··· Selection

North Dakota v. ShickAnnotate this Case
When a party objects to the State's admission of evidence with a pretrial motion in limine, the party must renew their objection at trial in order to give the district court an opportunity to rule on the issue at trial. A party's failure to renew their objection at trial acts as a waiver of the claim of error. Harold Shick appealed a district court's judgment entered after a jury convicted him of terrorizing, reckless endangerment, felonious restraint, possession of a controlled substance, and possession of drug paraphernalia. The North Dakota Supreme Court concluded the district court did not abuse its discretion in denying Shick's motion for a mistrial, and there was sufficient evidence to sustain the jury's verdict.
IN THE SUPREME COURT STATE OF NORTH DAKOTA 2017 ND 134
State of North Dakota, Plaintiff and Appellee
Harold Dean Shick, Defendant and Appellant
Appeal from the District Court of McKenzie County, Northwest Judicial District, the Honorable Daniel Saleh El-Dweek, Judge.
Opinion of the Court by McEvers, Justice.
Stephenie L. Davis, Assistant State's Attorney, Watford City, N.D., for plaintiff and appellee; submitted on brief.

······

## [Work required]
Reproduce the passage of the North Dakota v. Shick summary from "North Dakota v." to "the jury's verdict.".

··· Material provided

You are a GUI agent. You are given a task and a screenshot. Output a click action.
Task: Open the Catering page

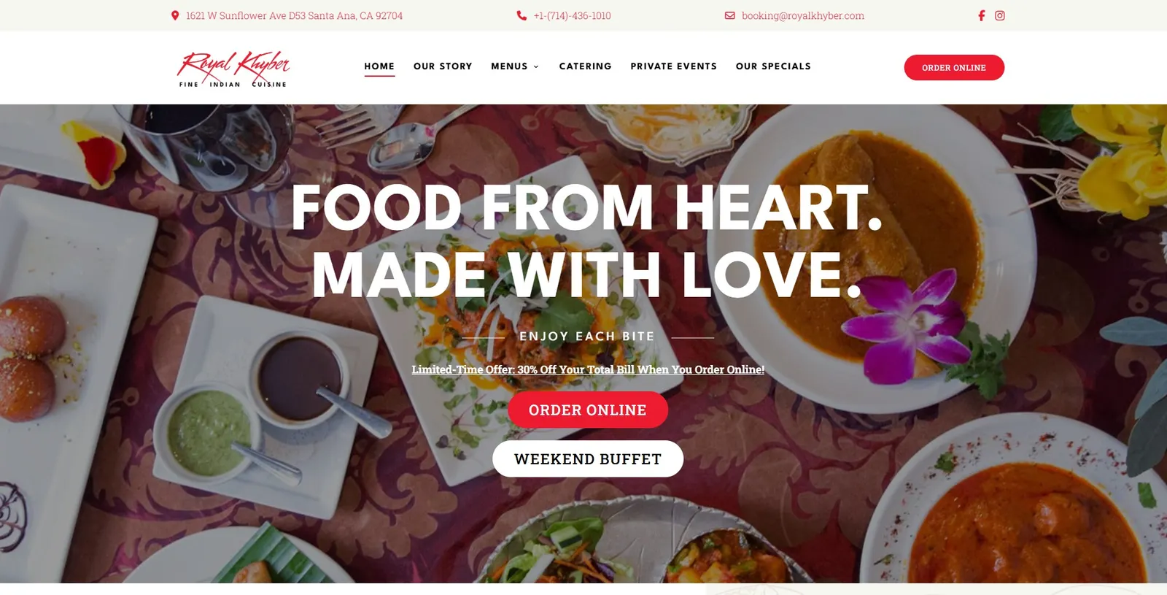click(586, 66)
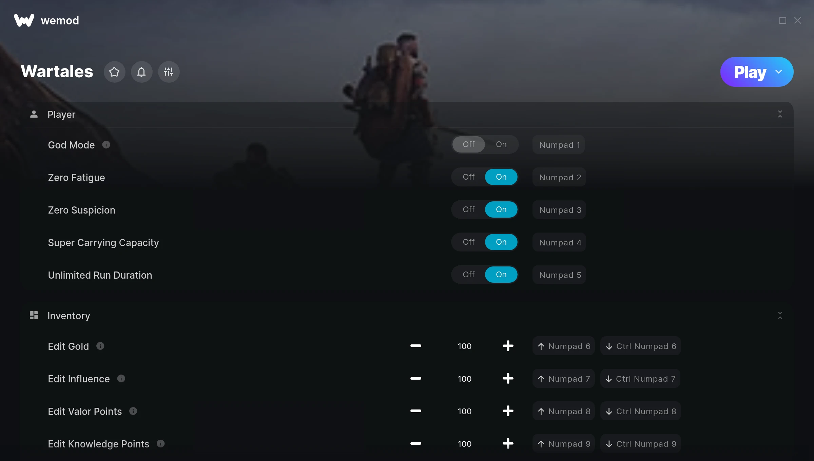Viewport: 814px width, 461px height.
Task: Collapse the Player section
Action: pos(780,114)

······

## [Correct answer]
North Dakota v. ShickAnnotate this Case
When a party objects to the State's admission of evidence with a pretrial motion in limine, the party must renew their objection at trial in order to give the district court an opportunity to rule on the issue at trial. A party's failure to renew their objection at trial acts as a waiver of the claim of error. Harold Shick appealed a district court's judgment entered after a jury convicted him of terrorizing, reckless endangerment, felonious restraint, possession of a controlled substance, and possession of drug paraphernalia. The North Dakota Supreme Court concluded the district court did not abuse its discretion in denying Shick's motion for a mistrial, and there was sufficient evidence to sustain the jury's verdict.